One thing I often tell people is that if a particular technology makes it easier to work with code that's 10 layers deep, it will also make it more likely that people will write code 10 layers deep where they would previously do 5 layers.
Yes! This is one reason I really like Go. I'm not exuberant about it the way some folks are, but amidst ambivalence about some aspects of it, this is one thing it really gets right. While it's hardly impossible, it's not that easy to write completely impenetrable code Go.
Not in my experience. People will happily write 10 layers deep if you let them anyway. Technologies like Typescript make it easier for other people to untangle the mess.
As an example, what parameters does `manim.animation.creation.Create()` accept?
It was originally written without type hints. It looks like somebody has added them since I last used Manim (a couple of years ago) to make sense of the mess!

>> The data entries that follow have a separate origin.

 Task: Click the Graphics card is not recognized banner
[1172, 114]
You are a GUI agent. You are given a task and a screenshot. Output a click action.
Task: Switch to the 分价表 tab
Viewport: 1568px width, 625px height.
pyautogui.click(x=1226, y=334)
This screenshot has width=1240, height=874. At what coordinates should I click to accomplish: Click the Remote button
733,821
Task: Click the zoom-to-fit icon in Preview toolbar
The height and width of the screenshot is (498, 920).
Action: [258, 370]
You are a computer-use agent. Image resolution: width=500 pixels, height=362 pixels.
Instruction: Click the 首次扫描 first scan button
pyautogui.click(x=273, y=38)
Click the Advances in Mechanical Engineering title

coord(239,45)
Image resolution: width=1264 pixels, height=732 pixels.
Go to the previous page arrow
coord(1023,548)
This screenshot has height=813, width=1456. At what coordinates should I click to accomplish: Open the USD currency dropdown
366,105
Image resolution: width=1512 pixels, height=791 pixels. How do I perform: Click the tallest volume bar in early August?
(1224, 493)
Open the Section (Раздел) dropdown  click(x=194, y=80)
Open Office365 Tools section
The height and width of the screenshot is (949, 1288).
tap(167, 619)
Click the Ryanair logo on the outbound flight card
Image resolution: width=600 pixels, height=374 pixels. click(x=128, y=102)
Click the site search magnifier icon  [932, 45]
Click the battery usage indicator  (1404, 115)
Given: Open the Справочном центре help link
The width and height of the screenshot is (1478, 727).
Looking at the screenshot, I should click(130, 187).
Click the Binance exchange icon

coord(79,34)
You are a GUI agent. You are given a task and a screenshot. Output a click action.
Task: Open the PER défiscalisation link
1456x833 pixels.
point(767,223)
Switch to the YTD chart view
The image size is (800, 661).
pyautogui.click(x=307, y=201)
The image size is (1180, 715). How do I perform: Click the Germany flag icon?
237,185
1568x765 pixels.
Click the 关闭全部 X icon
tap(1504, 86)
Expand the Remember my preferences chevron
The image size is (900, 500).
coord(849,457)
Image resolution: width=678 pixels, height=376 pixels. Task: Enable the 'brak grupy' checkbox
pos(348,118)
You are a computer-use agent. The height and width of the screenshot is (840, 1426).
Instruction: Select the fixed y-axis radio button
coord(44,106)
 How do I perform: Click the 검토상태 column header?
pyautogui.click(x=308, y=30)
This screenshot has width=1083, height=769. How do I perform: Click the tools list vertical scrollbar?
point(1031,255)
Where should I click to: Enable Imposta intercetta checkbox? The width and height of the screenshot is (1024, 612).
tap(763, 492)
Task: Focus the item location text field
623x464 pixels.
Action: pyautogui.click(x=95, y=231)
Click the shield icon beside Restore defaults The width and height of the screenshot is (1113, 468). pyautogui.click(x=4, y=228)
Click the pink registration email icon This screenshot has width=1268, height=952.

In my extensive experience code with static types is always easier to follow than dynamically typed code. There's no contest.
That's a lot of layers for a codebase... I see that it could be useful in that situation, but since you presumably need to test and QA your code anyway you could also throw in a console log statement.
There is also JSDoc.
Although these solutions might not be quite as nice, I'd wager they'd save quite a bit of headache and time.